Wristwatch Collecting
Wristwatch Collecting—The Right Way
To enjoy your watch collection for a long time, you should be making some decisions before you even take your wallet out of your pocket. Don’t worry: it’s not hard to make the right choices, and many roads really do lead to the same place.
Michael Ph. Horlbeck, Stefan Muser und Peter Braun
Every watch collection begins with a special watch: the Omega you got at your first communion, the Longines you received from your great uncle, or the Breitling you bought yourself upon landing your first real job. It could just as well have been a Favre-Leuba you got at a flea market (the one with the spots on the dial), the Junghans that didn’t make it past your first attempt at repairing it, or the Rolex Prince you got in the antiquities shop next to the Ponte Vecchio on your first business trip to Italy—the one that actually turned out to be an Alpina Gruen with a Rolex dial. These are watches you associate with something, objects that go past pure function, watches that have become part of your personal history.
 
   
A rare sight: Rolex movements are shining examples of reliability, though they rarely see the light of day in their hermetically sealed Oyster cases.

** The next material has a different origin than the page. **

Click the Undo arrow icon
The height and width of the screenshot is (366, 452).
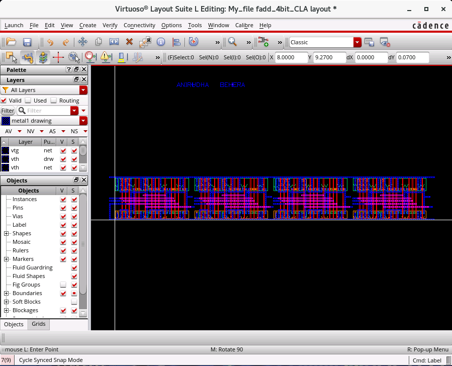click(50, 42)
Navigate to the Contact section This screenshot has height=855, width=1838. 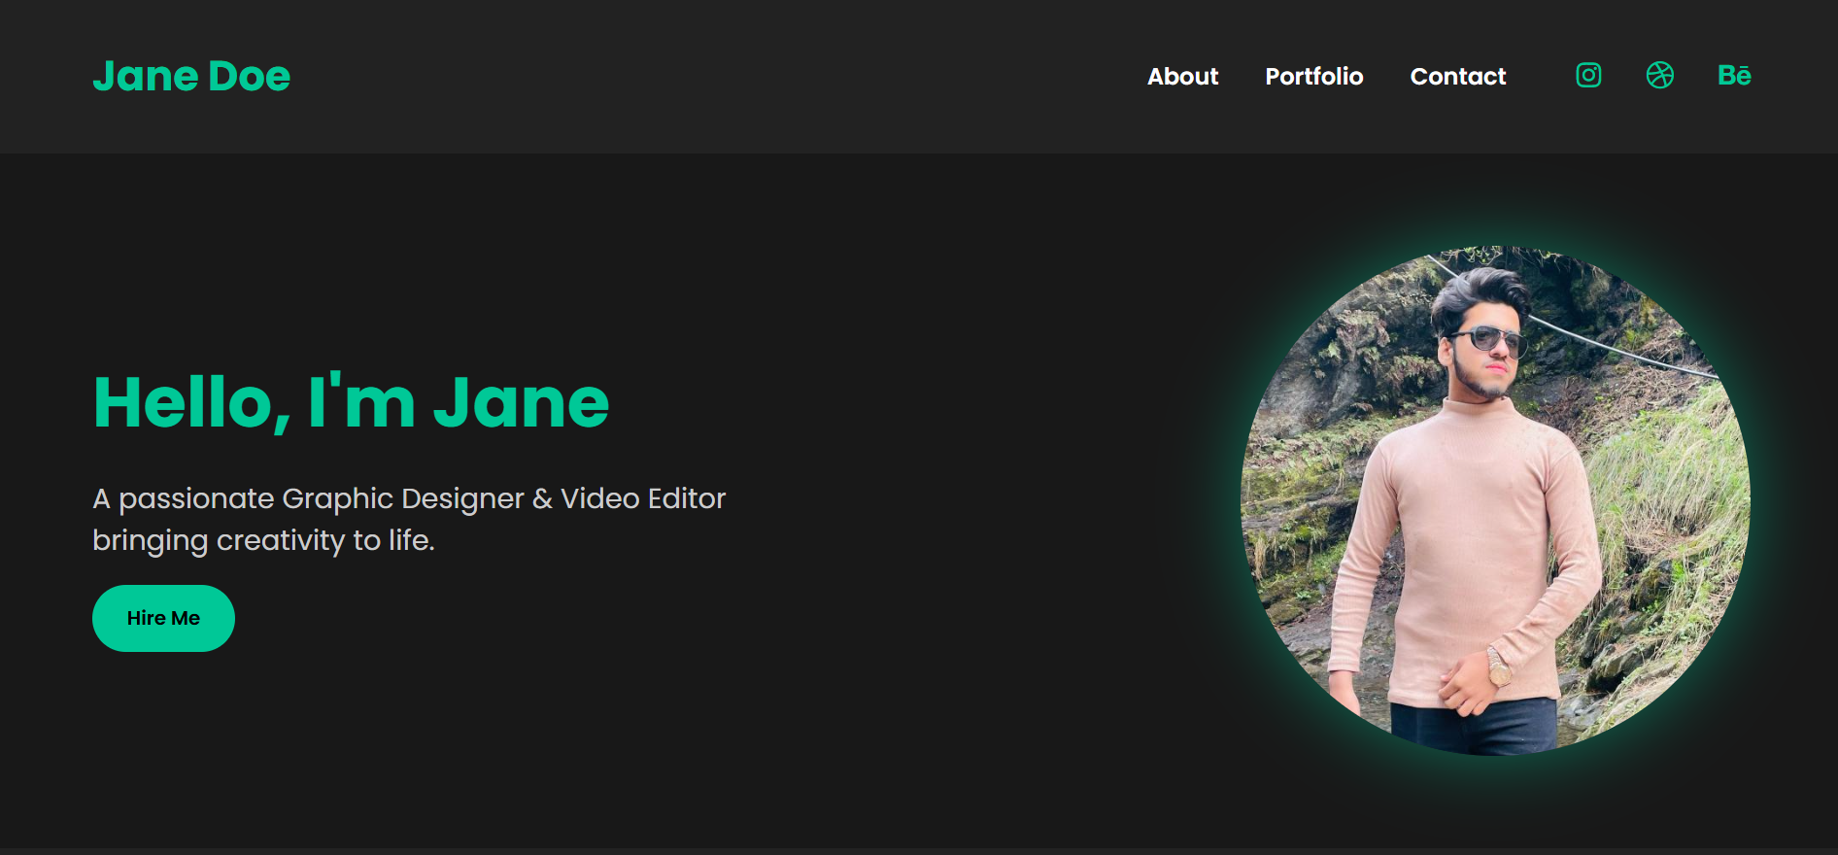(1457, 76)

At some point the moment arrives when such a watch becomes more than just an instrument for reading the time of day. Suddenly the watch feels differently on the wrist, and you just love to look at it again and again even though you don’t want to know what time it is. It might just as well not be running.
Once this watch has been liberated from the mundane job of just displaying the time, then it is only a small step before you really start thinking about your own (little) watch collection.
 
Getting Started
The basis of a watch collection is not what you might think it is: the first watch with the qualities listed above, but rather the watch that comes after that one. The first watch might have been an accidental purchase; the second certainly wasn’t. You purposely searched out the second watch—according to criteria that were influenced by the first watch, whether consciously or subconsciously. One thought that hits close to home is the search for a watch to complete something you already have at home that for some reason you just like. This can be a dial or case variation, a similar model by a different brand, a different model of the same brand, or the complete opposite of your "first love"—to wear, for example, the other half of the time or to represent the other side of you.